On March 7, 2023, voters in Oklahoma will cast a collective vote on State Question 820. If the initiative gathers enough support, it will progress to a state ballot vote in November. Oklahoma’s cannabis legalization initiative seeks to legalize the plant for recreational purposes across the state, where medical cannabis was legalized on Sept. 8, 2016, with the passing of House Bill 523.
On Oct. 18 of last year, Gov. Kevin Stitt (R) requested that a special election be held for State Question 820. The election is set to commence on March 7, 2023. If State Question 820 is approved, cannabis consumption and possession will be legalized for adults aged 21 and over.
Oklahoma’s cannabis legalization campaign is being led by lobbyists from the advocacy group Oklahomans for Sensible Marijuana Laws.
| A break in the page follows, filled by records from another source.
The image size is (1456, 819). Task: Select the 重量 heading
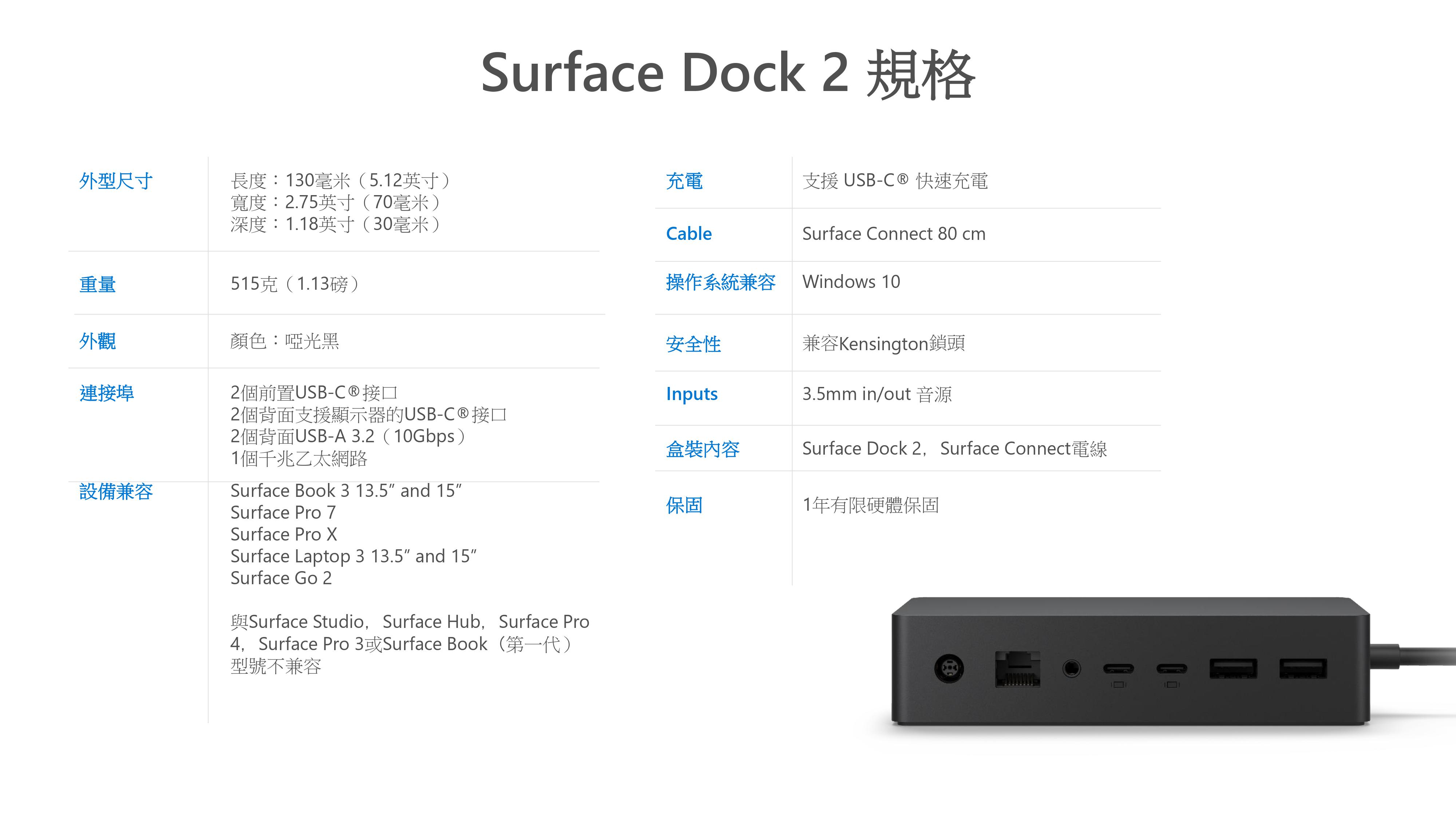pos(97,284)
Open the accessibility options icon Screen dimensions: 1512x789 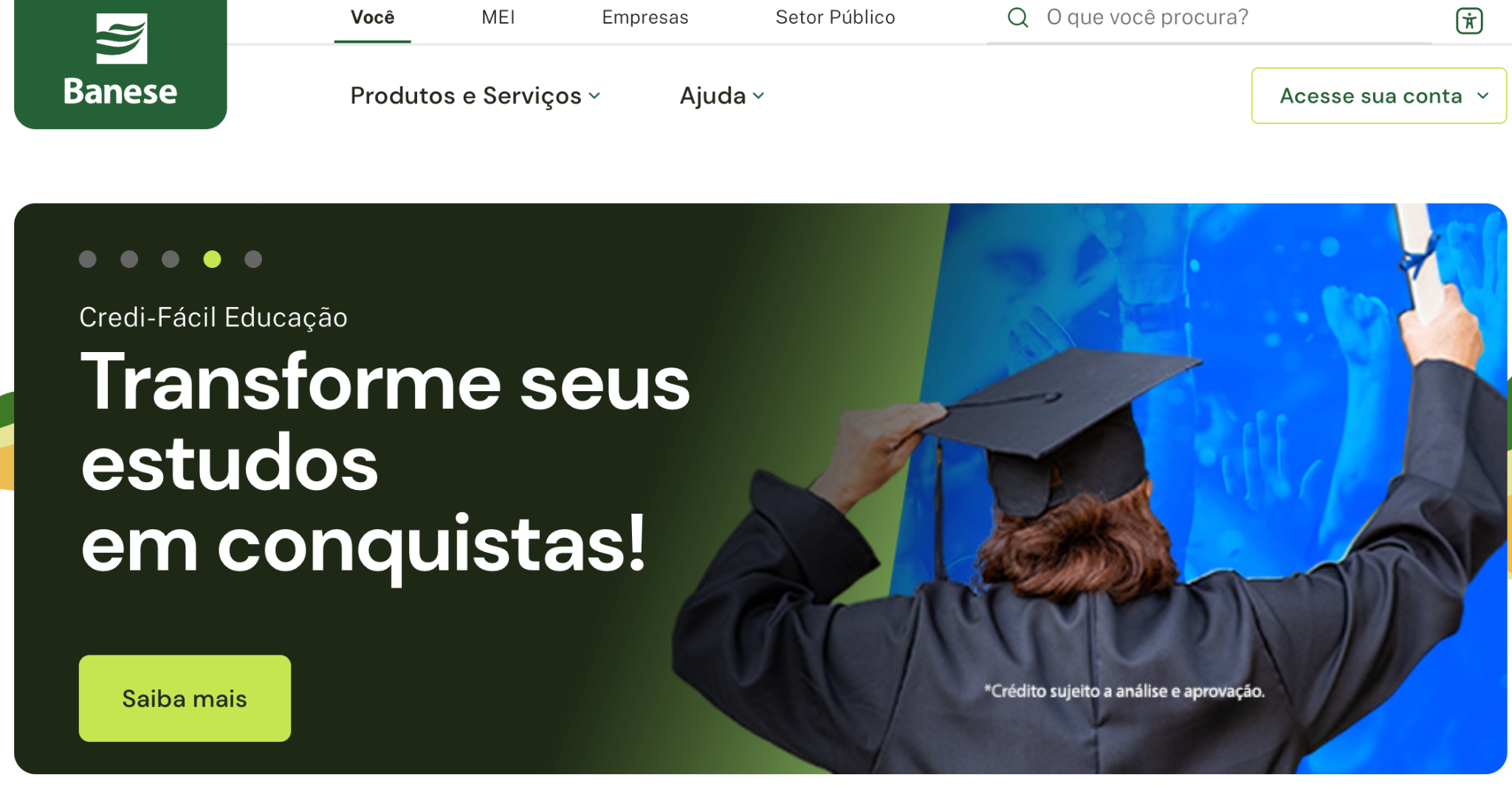click(x=1469, y=21)

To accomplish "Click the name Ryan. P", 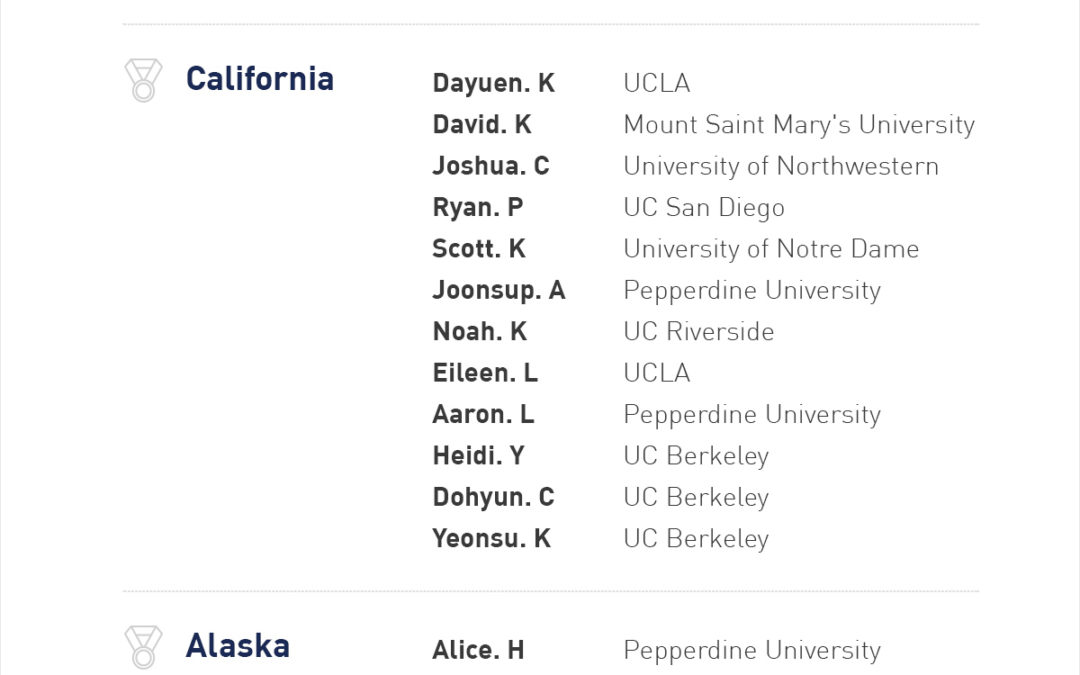I will click(x=478, y=208).
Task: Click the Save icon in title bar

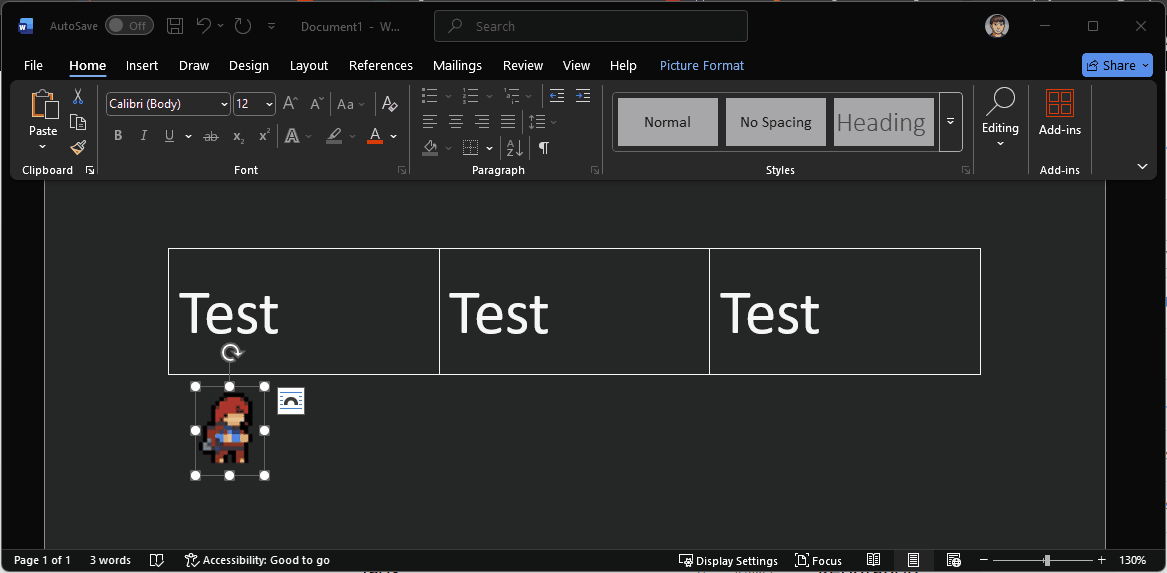Action: [x=175, y=26]
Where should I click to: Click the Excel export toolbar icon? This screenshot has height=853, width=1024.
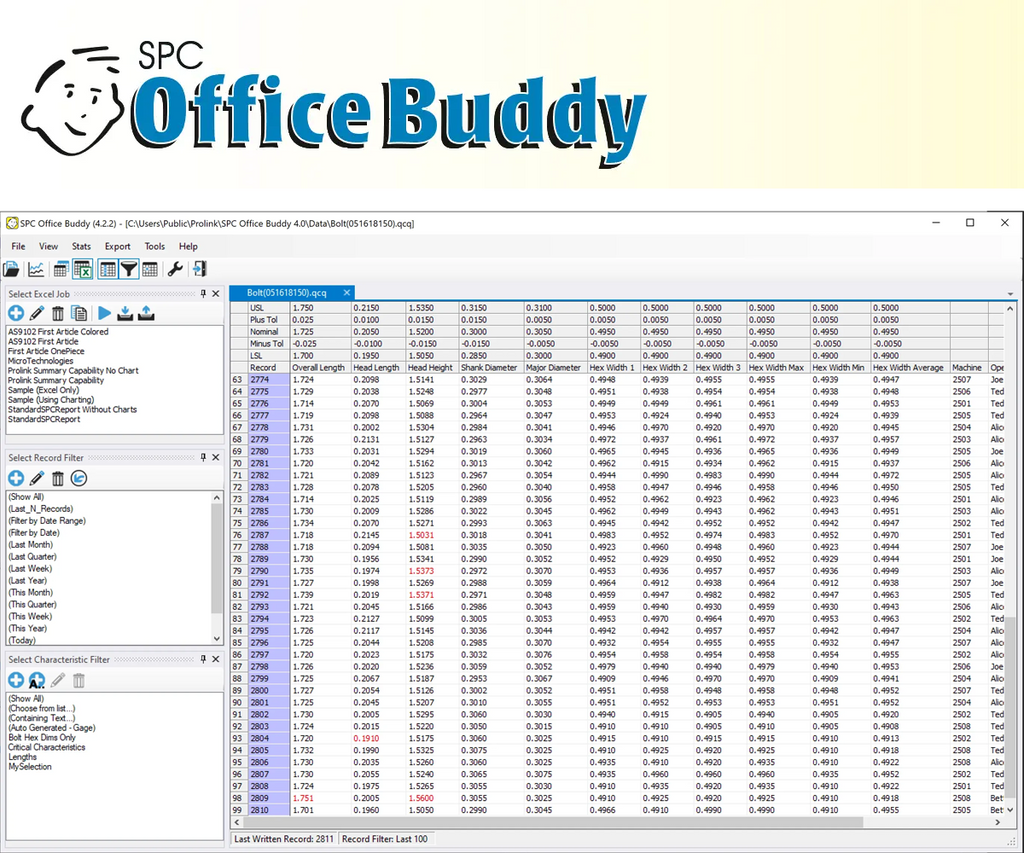(x=83, y=269)
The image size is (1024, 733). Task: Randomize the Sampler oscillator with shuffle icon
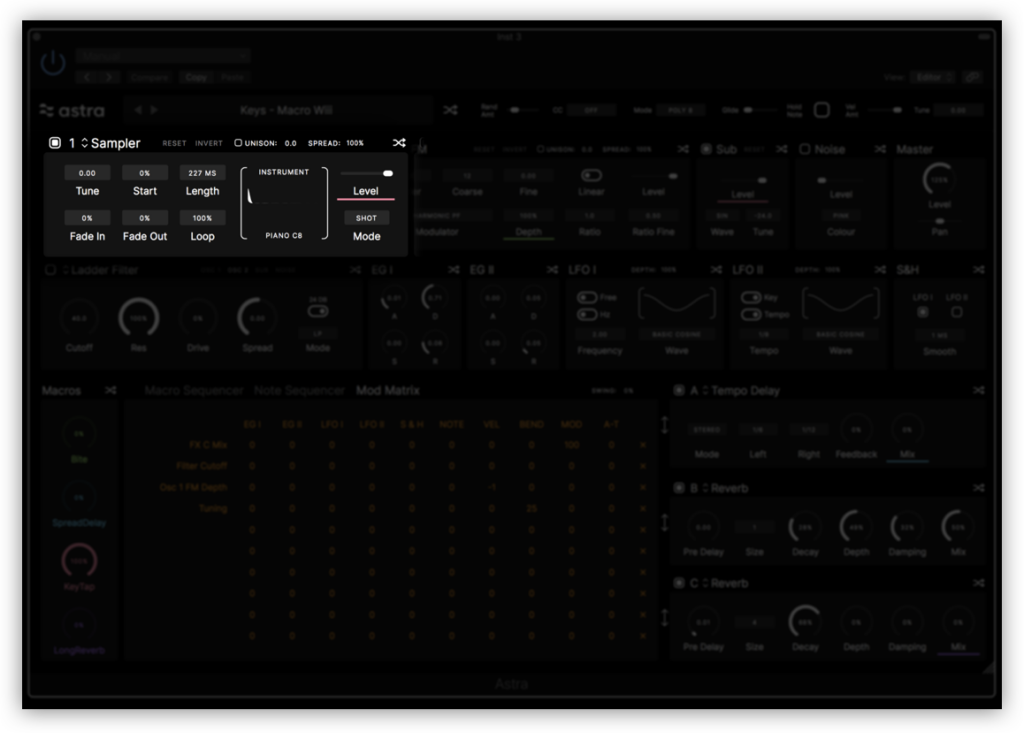click(x=399, y=143)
Members of the group attempted to get the citizen-initiated measure featured on the ballot in 2022, but efforts were stunted by legal challenges and signature deadlines.
Should the bill progress to a ballot vote this November, the Oklahoma Medical Marijuana Authority would oversee business licensing and regulations. Cannabis sales would be taxed at 15%, and individuals could legally possess six mature plants and six seedlings.
People would be able to distribute, possess, transport, and distribute up to 1 ounce of marijuana, 8 grams of concentrate, and/or 8 grams or less of concentrated cannabis in marijuana-infused products. Previous marijuana-related convictions or sentences could potentially be expunged via a specific process.
UPDATE: Oklahomans rejected recreational cannabis legalization, with 62% of the state voting against the initiative.
Industry advocates are facing extreme pressure to legalize recreational cannabis in Pennsylvania following the success of the state’s medical cannabis industry, which is valued at $2 billion. Moreover, with legalization unfurling across the nearby states of New Jersey and New York, the pressure to follow in their footsteps is mounting.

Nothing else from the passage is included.